Ramazan gelene kadar kilosu 40-80 arası değişen karpuz olmuş sanki avakado da Amerika’dan ithal ediliyor. Pazarda 1 lira, markette 125-150 kuruş kilosu. Dörtte biri de kabuk. Uzun ve sıcak yaz günlerinde orucunu tutan, akşam iftarda karpuzla bir serinleme şansı olan halka ceza gibi bir zam.. Yedirmediler karpuzu. İçi geçtikten sonra yarı fiyatına satarlar çöplerini.

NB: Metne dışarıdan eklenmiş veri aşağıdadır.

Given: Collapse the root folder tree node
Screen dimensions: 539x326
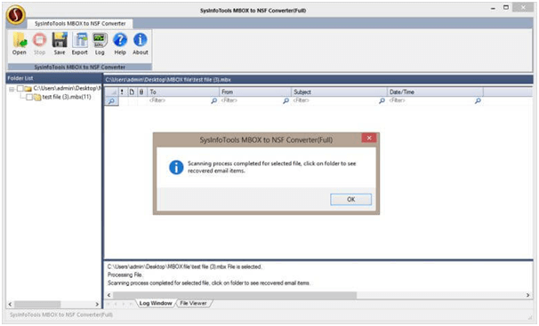Looking at the screenshot, I should click(12, 89).

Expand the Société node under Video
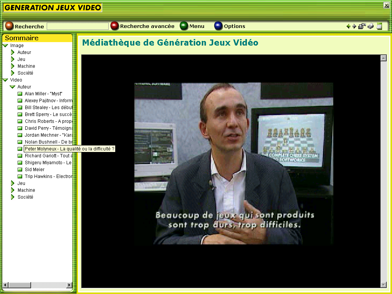13,197
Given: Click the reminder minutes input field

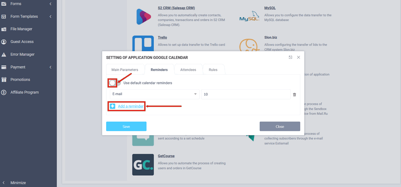Looking at the screenshot, I should tap(246, 94).
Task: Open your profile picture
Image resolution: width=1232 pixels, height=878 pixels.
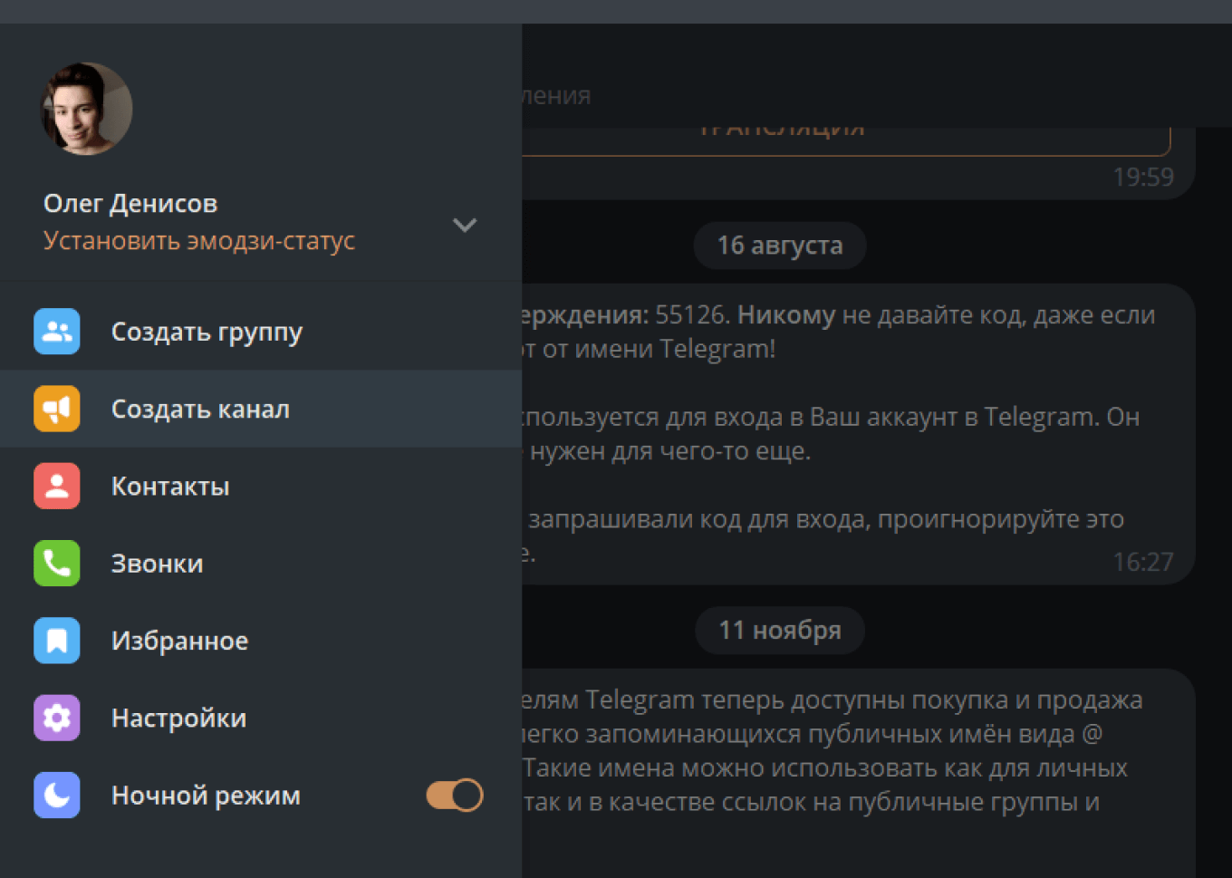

Düne kadar 1-1.5 lira olan taze fasulya olmuş 3-4 lira. Boncuku 5 lira. Pazarda böyle. Marketi bilmem. Barbunya 2.5, salatalık 2 lira. Patlıcan, kabak nispeten ucuz!. 1.5 lira.. Sarmısak altını da geçmiş. 3 dan 1 haftada 8 lira oluvermiş. Sel mi bastı tarlaları, güneş mi kavurdu, ne oldu?... O da mı borsa gibi Bernanke'nin konuşmalarına endeksli?.

Şeftali Bursa’dan değil de Kanada’dan sanki. 3-3.5 lira. Zaten 3 tanesi 1 kilo. Tanesi 1 lira.

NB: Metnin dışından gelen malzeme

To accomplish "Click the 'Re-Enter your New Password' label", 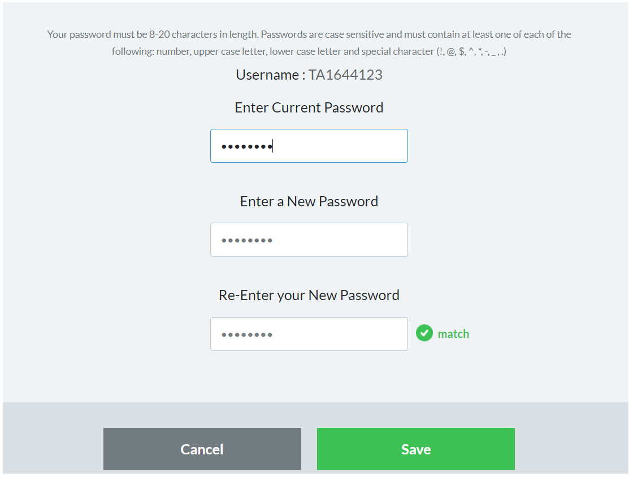I will click(309, 295).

Ceviz yetişmiyor bu memlekette ya. Kilosu 10 lira. Kabukları dahil. Bamya 4 lira. O Çanakkale dedikleri iri domates 1 liraydı. O da 1.5 olmuş. Yalnız, pazarın acemisi iseniz işiniz zor. 200 gramı bulan kocaman, gazeteden üretilmiş kesekağıdına konan bu domateslerin yarısının ezik, çürük çıkma ihtimali oldukça fazla.

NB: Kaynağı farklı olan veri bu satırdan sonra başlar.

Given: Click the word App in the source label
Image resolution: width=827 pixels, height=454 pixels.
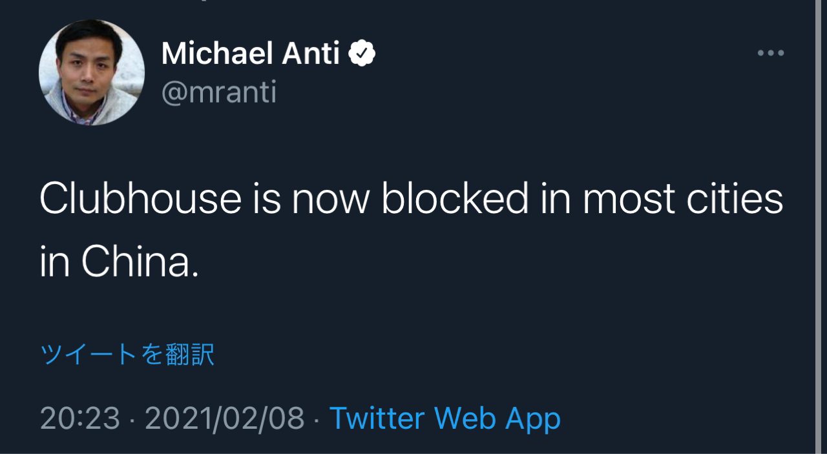Looking at the screenshot, I should [x=533, y=418].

Her sene kilosu 50-60 krş. olan uzun sırık domatesler ise 1.5 lira. 1 lira olanı da var. Arasında sağlamını bulursanız.

Birde buçuklar var ona da dikkat. Fasulyaya 3 yazmış. Çaresiz ucu buldum diye tezgaha gidip malı aldığınızda sizden 50 krş daha isteniyor. Neden 3.5 muş!. Etikete bir daha bakıyorsunuz, dürbünler anca göreceğiniz bir 0.5 rakamı var. Barbunyada da aynı numara. İtira ediyorsunuz. Ayıp diyorsunuz. ‘’Amca diyor, git pazarı dolaş, böyle mal var mı’’? diyor.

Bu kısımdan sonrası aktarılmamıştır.